Wonderful article and I don't even know that this device existed perhaps due to Agilent/Keysight bias laboratory/shop.
R & S AMIQ Modulation Generator general specs is available here [1].
Fun facts, the venerable Silicon Valley was started by Hewlett-Packard (HP, then Agilent, now Keysight) that mainly supplying function/signal/waveform generator for the then booming radar and electronics industry.
HP Garage is now a designated landmark and marked with a plaque calling it the "Birthplace of 'Silicon Valley' " [2].
[1] Rohde & Schwarz – AMIQ04 I/Q Modulation Generator:
https://testworld.com/product/rohde-schwarz-amiq04-iq-modula...
[2] Hewlett-Packard:
Their first customer was actually Disney, who needed a wide-range audio oscillator to test sound hardware that would be used in theaters showing 'Fantasia.'
The oscillator's model number was 200A, because even back then they understood the SV maxim "Nobody wants to buy the first version of anything."
Does anyone know what company auctions this stuff?

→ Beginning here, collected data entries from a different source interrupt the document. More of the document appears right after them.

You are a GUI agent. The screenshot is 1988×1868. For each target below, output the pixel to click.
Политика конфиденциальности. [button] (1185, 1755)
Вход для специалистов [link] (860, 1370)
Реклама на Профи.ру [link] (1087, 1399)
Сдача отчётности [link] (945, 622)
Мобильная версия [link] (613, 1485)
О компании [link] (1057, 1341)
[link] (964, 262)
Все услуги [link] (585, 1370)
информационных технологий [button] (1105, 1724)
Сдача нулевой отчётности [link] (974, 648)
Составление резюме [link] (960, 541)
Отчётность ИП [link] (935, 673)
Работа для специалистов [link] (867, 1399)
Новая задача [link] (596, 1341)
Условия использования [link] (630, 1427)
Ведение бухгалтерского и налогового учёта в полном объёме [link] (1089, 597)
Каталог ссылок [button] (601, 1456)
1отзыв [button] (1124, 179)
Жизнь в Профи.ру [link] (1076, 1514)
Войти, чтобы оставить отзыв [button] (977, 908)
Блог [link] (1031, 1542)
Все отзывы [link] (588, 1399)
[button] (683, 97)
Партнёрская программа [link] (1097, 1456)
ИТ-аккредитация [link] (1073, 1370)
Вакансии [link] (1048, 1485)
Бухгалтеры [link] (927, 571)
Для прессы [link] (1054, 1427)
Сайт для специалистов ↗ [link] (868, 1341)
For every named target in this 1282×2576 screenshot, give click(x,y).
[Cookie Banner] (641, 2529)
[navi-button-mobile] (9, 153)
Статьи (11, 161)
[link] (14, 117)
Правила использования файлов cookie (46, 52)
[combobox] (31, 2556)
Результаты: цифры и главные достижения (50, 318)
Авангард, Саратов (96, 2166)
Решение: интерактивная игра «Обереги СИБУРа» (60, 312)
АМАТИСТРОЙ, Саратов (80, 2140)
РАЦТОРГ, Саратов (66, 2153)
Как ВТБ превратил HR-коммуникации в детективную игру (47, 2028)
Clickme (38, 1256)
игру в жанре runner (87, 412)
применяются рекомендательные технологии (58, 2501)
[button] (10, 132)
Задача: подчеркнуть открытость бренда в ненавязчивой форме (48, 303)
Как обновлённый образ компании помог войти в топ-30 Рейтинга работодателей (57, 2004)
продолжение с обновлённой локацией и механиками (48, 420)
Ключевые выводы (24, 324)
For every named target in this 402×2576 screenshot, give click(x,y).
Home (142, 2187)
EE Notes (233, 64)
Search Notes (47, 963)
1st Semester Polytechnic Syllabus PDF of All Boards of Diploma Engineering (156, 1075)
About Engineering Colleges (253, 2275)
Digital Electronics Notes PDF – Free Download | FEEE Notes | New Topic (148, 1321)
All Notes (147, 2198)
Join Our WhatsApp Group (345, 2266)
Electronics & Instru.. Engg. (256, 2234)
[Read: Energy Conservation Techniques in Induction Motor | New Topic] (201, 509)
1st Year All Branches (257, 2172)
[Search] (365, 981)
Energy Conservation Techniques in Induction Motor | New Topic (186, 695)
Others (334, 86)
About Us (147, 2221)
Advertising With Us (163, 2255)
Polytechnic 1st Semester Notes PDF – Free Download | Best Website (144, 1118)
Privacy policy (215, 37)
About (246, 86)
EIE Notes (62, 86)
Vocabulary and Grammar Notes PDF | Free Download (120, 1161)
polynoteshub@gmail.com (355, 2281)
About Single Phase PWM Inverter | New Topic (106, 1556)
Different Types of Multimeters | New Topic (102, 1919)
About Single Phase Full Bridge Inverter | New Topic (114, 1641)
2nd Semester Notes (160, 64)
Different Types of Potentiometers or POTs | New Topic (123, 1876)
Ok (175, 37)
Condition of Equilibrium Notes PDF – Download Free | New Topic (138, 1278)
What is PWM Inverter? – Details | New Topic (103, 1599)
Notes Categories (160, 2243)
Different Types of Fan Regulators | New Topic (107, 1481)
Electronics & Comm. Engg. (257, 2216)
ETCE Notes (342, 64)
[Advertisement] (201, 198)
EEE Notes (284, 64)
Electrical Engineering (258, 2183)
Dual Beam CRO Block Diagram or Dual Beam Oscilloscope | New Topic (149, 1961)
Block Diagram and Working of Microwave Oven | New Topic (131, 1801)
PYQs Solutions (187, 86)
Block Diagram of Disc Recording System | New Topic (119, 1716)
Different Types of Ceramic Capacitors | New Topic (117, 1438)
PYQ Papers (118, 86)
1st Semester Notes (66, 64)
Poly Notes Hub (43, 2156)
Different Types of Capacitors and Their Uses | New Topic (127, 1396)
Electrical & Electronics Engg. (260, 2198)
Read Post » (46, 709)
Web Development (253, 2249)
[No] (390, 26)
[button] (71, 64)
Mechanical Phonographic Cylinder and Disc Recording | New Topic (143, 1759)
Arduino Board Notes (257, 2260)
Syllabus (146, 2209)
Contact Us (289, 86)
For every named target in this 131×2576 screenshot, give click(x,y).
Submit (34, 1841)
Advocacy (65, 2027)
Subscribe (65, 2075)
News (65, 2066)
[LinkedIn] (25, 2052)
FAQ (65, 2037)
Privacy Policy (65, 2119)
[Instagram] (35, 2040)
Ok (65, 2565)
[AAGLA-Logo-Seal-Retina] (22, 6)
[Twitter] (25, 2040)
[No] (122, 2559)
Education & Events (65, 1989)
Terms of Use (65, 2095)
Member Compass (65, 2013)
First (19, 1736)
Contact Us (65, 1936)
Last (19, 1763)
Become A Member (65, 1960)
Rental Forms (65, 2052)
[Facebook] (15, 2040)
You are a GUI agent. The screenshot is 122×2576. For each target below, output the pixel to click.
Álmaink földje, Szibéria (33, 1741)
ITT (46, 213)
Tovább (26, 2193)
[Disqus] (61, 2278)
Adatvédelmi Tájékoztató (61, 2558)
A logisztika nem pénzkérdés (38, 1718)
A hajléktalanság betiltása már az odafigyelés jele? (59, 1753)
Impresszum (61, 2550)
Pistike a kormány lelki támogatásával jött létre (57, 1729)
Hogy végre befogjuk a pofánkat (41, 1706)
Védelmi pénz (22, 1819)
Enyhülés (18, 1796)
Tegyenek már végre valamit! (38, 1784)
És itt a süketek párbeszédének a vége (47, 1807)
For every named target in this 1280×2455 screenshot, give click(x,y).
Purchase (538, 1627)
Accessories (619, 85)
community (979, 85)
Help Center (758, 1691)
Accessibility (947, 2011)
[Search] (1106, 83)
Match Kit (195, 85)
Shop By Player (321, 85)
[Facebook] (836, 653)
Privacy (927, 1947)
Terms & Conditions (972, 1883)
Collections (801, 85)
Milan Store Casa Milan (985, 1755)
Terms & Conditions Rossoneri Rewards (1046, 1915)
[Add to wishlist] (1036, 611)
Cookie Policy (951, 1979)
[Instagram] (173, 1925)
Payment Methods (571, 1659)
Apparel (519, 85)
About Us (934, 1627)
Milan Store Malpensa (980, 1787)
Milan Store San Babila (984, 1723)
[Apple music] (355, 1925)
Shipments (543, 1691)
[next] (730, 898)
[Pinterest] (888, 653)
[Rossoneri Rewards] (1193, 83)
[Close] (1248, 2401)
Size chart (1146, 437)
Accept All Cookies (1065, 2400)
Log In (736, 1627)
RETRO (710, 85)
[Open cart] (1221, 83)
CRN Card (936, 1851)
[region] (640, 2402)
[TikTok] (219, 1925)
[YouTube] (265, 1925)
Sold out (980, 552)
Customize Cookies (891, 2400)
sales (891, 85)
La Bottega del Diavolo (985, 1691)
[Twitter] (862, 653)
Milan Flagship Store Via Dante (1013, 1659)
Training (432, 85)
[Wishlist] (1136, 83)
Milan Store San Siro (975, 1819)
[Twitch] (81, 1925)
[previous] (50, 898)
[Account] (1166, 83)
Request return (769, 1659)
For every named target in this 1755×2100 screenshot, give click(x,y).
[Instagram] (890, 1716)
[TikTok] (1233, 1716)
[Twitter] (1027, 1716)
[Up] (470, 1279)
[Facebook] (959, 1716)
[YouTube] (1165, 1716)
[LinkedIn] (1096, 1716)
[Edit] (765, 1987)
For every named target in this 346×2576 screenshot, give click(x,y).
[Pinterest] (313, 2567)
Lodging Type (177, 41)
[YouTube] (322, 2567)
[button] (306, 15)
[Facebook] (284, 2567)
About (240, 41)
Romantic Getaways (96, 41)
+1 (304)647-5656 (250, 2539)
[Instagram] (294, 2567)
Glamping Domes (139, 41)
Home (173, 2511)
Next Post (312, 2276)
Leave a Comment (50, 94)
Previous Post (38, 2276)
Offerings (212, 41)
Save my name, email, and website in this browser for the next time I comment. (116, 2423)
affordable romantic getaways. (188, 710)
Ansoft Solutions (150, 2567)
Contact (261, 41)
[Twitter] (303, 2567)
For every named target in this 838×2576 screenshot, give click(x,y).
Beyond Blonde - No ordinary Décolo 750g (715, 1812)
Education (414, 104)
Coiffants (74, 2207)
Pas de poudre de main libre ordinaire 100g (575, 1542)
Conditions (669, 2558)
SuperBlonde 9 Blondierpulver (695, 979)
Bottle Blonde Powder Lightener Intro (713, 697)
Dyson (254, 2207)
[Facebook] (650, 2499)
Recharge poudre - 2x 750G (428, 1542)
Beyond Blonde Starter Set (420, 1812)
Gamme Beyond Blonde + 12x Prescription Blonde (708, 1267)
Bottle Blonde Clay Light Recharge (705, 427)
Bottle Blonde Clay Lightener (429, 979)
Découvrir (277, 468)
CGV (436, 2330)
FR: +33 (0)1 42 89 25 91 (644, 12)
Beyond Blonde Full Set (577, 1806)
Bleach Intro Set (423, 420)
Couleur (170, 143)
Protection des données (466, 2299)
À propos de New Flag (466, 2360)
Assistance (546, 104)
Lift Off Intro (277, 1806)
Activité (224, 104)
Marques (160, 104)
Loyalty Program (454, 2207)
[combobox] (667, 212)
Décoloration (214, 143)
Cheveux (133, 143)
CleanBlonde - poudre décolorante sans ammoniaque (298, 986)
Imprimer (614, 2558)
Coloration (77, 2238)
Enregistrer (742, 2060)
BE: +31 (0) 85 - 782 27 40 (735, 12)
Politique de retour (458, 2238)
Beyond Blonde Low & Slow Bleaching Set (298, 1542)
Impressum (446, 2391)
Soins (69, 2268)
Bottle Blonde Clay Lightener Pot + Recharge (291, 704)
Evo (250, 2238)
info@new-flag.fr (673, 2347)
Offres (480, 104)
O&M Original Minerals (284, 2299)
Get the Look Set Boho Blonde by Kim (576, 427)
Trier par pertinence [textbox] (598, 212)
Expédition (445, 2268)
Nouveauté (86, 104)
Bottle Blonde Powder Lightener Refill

The author doesn't say.
You'll find whole labs full of it once in a while on Bidspotter, set a saved-search for some names like Rohde and Tektronix and Keysight and you'll get emails once in a while.
I had the same question. Seems the UC schools use Publicsurplus.com, but last time I looked, I didn't see anything interesting.
I bought it through edispositions.com.
Extremely good deals are rare and the chance that there’s something broken is very real. I often consider that a feature: fixing test equipment is a bit of a hobby, but be prepared to end up with a doorstop that cost a few hundred dollars.
Here are some examples that I bought though them:
- HP 8650E spectrum analyzer: works but intermittent shutdowns
- TDS 794D: works, but CRT is broken. A well know failure mode. Need to install a $75 LCD replacement.
- this R&S AMIQ: totally broken. Needed many days of work to revive.
It’s high risk buying these things.
ELI5: what is this used for?
It’s used to create communication test signals.
Say you designed a Bluetooth transceiver chip and need to test the performance under stress conditions: noise, sample clock instability etc.
The WinIQSim software simulates such a signal and uploads it to the AMIQ, which is essentially a high quality digital analog converter.
The analog output will go to an RF signal generator and then to your chip under test.